For about a year we have heard over and over about ISIS and the need to stop it in its tracks……it did not become a major situation until the beheadings of American citizens……and then we jumped into the conflict with both feet.
But since our involvement ISIS has mover beyond the Levant (Syria and Iraq) in influence It is gaining influence in Arabian Peninsula, Libya and to a smaller extent Egypt….but that is not the biggest problem of their growing influence with younger jihadis.
A little background first……this year the US is to end its major deployment of troops in Afghanistan…..the president has decided to leave a larger force than first was indicted…….
The US and NATO have ceremonially ended their combat mission in Afghanistan, 13 years after the 9/11 attacks sparked their invasion of the country to topple the Taliban-led government. NATO’s International Security Assistance Force Joint Command, which was in charge of combat operations, lowered its flag today, formally ending its deployment. US Gen. John F. Campbell, commander of NATO and US forces, says the mission will now transition to a training and support role for Afghanistan’s own security forces, which have led the fight against the Taliban insurgents since mid-2013.

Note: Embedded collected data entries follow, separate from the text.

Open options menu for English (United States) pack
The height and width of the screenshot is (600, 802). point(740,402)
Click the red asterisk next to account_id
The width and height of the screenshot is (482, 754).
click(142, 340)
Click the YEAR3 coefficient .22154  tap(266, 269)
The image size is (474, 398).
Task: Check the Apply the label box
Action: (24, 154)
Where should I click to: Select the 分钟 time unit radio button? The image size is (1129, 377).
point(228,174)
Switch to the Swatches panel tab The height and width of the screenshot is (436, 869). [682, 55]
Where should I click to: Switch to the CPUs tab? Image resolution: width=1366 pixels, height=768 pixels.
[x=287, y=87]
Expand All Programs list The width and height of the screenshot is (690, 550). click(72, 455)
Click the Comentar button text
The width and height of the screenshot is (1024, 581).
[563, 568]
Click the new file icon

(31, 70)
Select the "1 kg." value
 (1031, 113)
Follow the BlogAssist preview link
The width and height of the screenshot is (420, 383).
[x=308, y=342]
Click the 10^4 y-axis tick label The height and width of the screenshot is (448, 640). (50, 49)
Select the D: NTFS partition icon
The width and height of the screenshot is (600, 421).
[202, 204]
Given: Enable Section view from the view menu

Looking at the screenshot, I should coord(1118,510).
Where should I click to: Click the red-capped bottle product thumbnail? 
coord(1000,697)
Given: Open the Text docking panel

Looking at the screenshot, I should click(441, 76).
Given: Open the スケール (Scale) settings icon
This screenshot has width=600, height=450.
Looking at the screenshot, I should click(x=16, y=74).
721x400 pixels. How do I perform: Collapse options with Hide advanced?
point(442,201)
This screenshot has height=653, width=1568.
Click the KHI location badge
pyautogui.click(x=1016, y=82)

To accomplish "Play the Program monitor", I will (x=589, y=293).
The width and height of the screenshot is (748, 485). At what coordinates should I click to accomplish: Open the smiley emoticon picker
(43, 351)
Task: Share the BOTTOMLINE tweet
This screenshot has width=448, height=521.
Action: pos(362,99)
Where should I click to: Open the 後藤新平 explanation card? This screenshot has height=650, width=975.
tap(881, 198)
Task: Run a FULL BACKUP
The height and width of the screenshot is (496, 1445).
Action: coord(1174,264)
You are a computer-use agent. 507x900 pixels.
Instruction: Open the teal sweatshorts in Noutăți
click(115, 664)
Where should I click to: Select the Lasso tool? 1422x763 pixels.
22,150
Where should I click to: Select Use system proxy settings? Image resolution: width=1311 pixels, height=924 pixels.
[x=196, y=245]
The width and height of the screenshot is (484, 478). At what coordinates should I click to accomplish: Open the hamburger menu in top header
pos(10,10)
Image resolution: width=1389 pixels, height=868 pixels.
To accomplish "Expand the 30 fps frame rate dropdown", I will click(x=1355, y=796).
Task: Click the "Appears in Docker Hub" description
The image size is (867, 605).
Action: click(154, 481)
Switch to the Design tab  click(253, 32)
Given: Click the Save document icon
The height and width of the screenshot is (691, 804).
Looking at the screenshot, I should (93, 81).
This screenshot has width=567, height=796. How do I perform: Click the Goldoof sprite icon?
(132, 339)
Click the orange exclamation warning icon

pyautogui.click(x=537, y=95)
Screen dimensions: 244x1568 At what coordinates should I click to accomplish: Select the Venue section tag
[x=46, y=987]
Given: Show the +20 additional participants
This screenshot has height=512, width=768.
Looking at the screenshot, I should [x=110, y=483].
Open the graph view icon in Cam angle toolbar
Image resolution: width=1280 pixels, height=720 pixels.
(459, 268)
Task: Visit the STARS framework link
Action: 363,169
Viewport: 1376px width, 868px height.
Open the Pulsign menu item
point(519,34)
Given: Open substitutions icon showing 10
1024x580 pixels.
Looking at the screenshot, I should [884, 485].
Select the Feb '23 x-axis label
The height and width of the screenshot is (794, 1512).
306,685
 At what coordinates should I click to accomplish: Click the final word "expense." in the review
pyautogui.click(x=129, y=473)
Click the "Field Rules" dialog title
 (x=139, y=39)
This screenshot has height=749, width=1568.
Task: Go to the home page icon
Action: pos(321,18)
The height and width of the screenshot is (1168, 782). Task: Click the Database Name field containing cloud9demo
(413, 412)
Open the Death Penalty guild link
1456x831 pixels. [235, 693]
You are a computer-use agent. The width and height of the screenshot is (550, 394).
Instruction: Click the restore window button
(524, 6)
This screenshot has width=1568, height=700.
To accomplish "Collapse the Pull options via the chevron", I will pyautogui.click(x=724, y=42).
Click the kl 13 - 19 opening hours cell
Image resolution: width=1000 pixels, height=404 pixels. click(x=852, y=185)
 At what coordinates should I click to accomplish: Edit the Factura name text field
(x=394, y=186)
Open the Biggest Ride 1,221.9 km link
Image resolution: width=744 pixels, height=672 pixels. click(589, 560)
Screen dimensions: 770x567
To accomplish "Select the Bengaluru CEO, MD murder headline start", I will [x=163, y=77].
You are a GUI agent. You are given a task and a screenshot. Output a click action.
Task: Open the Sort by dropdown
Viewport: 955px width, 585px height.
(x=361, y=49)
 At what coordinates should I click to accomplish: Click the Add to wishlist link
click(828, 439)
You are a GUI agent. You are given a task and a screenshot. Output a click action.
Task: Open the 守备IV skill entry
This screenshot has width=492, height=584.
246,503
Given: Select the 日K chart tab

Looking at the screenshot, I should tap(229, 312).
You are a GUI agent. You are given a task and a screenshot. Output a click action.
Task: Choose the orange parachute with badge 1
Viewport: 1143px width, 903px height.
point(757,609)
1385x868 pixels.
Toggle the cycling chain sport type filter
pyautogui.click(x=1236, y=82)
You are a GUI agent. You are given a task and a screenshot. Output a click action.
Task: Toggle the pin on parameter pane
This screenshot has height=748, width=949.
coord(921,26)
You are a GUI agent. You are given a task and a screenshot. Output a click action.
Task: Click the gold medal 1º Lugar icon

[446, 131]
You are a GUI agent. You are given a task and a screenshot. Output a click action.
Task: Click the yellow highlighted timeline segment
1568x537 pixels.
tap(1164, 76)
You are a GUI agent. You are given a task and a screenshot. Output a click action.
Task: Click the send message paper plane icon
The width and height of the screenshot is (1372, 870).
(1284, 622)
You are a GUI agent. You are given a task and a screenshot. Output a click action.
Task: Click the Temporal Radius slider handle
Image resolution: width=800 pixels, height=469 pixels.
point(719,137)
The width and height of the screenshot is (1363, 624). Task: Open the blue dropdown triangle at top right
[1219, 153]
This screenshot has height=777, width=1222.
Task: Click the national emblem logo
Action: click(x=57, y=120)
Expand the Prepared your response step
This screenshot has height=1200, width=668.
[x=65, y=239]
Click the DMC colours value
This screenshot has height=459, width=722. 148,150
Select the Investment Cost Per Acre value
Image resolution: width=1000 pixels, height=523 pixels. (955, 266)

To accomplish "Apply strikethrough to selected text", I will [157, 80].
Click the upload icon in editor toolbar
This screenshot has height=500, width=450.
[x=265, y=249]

“The Afghan security forces are capable,” Campbell says. “They have to make some changes in the leadership, which they’re doing, and they have to hold people accountable.” He says from Jan. 1, the coalition will maintain a force of 13,000 troops in Afghanistan, down from a peak of around 140,000 in 2011. But the mission ends as the Taliban is increasing its attacks. President Obama recently allowed US forces to launch operations against both Taliban and al-Qaeda militants, broadening the mission of the US forces that will remain in the country after the end of the year.
I am sure3 when we depart that the Taleban will once again try to gain control. But that may not be the trouble they should be concentrating on in the future…….in a piece written by Jason Ditz for Antiwar.com……
For young jihad-minded students in Afghanistan, joining the Taliban or one of its associated groups has long been a no-brainer. They are, after all, one of the longest-standing such groups in the world.
But the ISIS bandwagon is growing even in remote Afghanistan, with students seeing the large territory ISIS has carved out in such a short time, and seeing the Taliban as comparatively feckless.
In the near-term, NATO occupation forces may see this as a gain, as it means the Taliban’s recruitment isn’t going as well as it once was. Ultimately, however, it may either force the Taliban into a reformation toward more extreme, ISIS-style doctrines, or simply result in ISIS becoming the dominant faction in yet another nation
This should be checked vigorously….or the US will once again be ass deep in the internal events of Afghanistan.